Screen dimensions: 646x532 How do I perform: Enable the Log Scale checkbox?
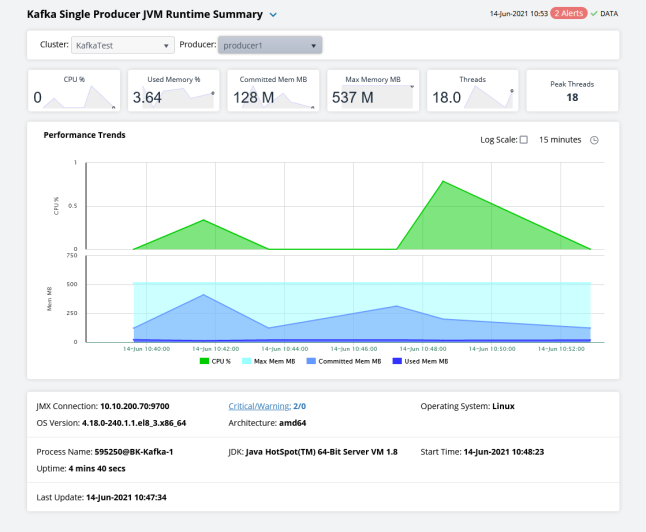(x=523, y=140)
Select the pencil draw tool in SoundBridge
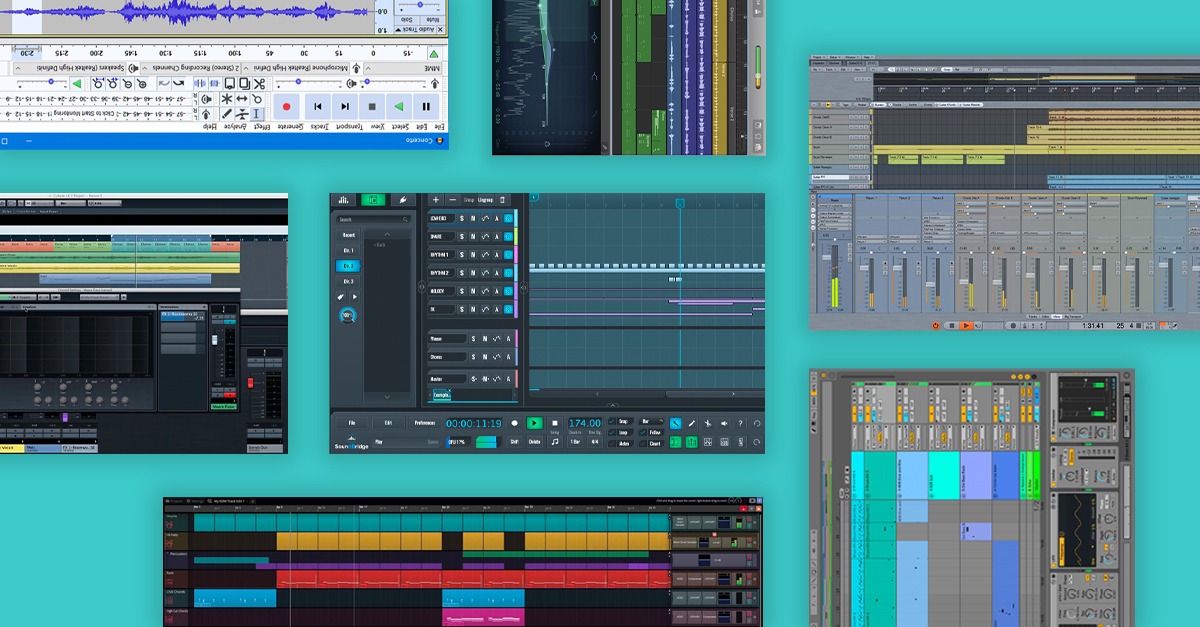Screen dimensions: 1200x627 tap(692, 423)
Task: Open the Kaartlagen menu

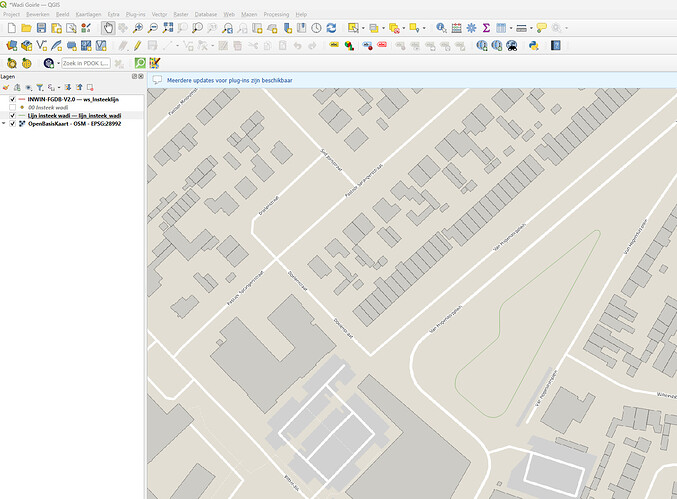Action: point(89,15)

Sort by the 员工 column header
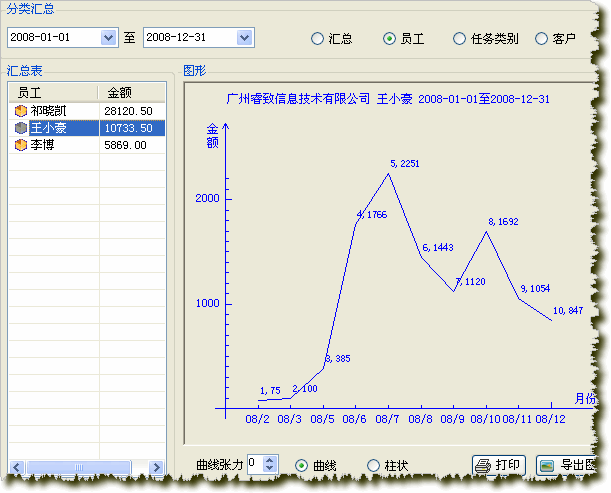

...

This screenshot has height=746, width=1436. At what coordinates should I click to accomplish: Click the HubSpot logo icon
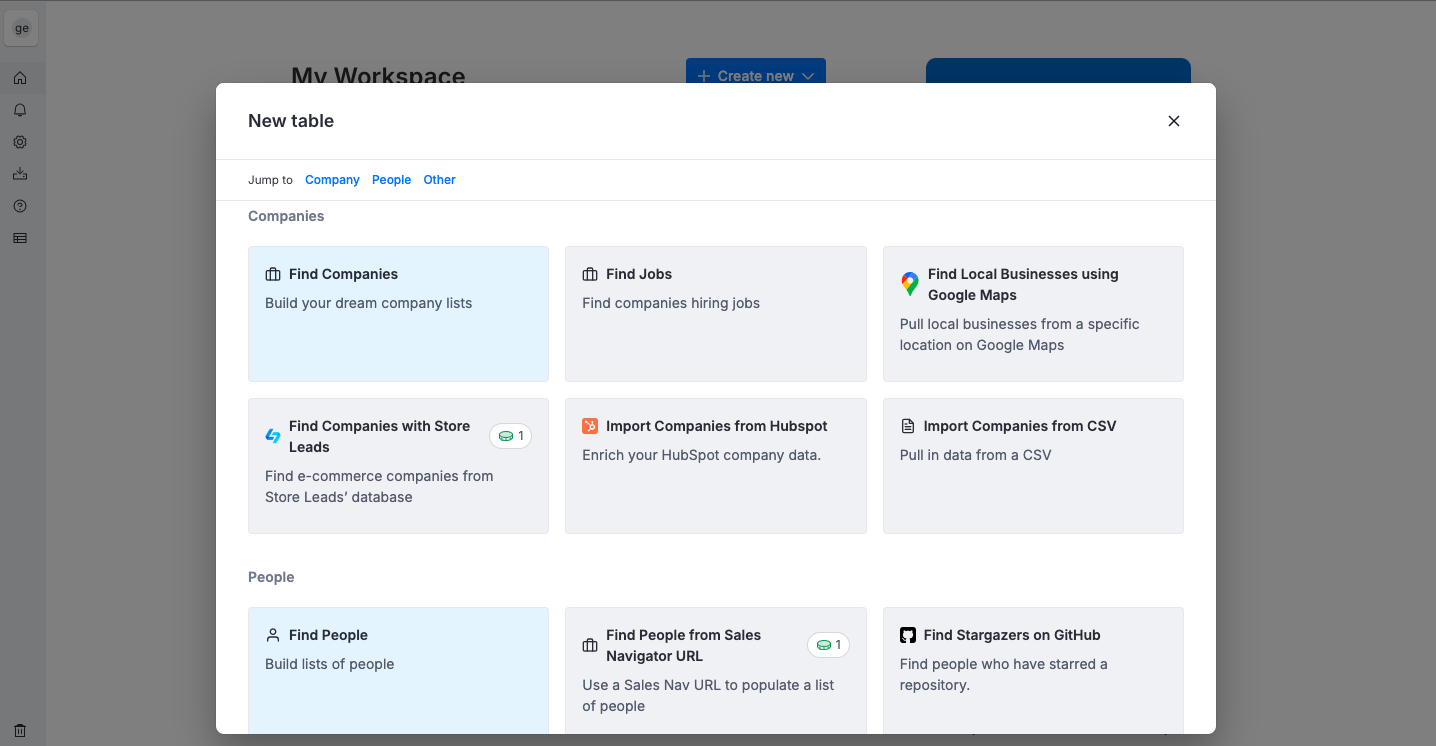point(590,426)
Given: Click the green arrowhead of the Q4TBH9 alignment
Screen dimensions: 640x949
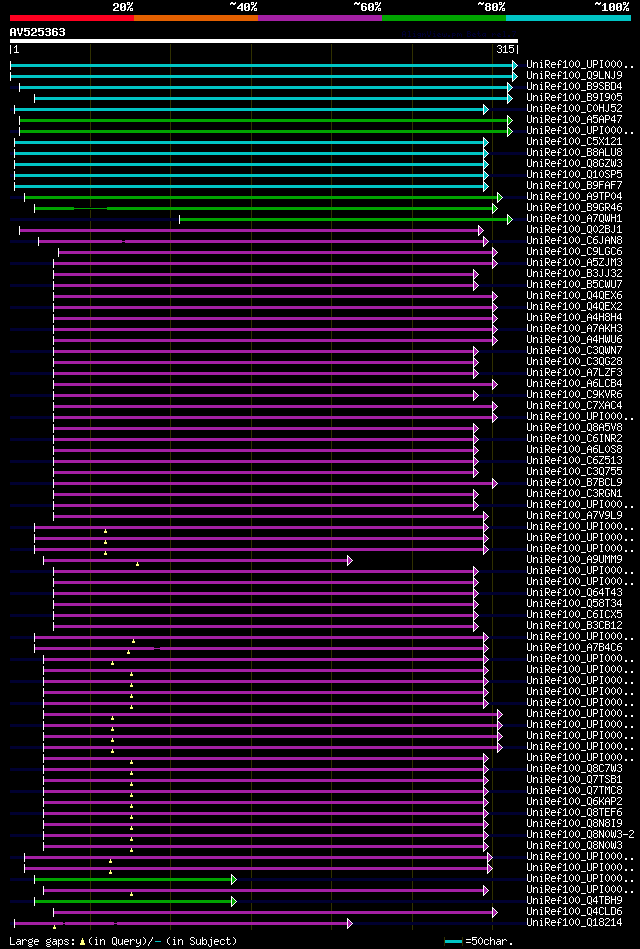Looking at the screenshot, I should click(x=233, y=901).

* * *

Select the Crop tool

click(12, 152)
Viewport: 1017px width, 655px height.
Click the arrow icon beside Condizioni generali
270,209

### BRIEF
Repeat exactly, and only, the entries from the line with "Screen dimensions: 646x532" through the line with "Sort by the 员工 column header". Pictures are skipped.

### RESULT
Screen dimensions: 646x532 How do I perform: Enable the Log Scale checkbox?
(x=523, y=140)
Select the pencil draw tool in SoundBridge
Screen dimensions: 1200x627 tap(692, 423)
Task: Open the Kaartlagen menu

Action: point(89,15)

Sort by the 员工 column header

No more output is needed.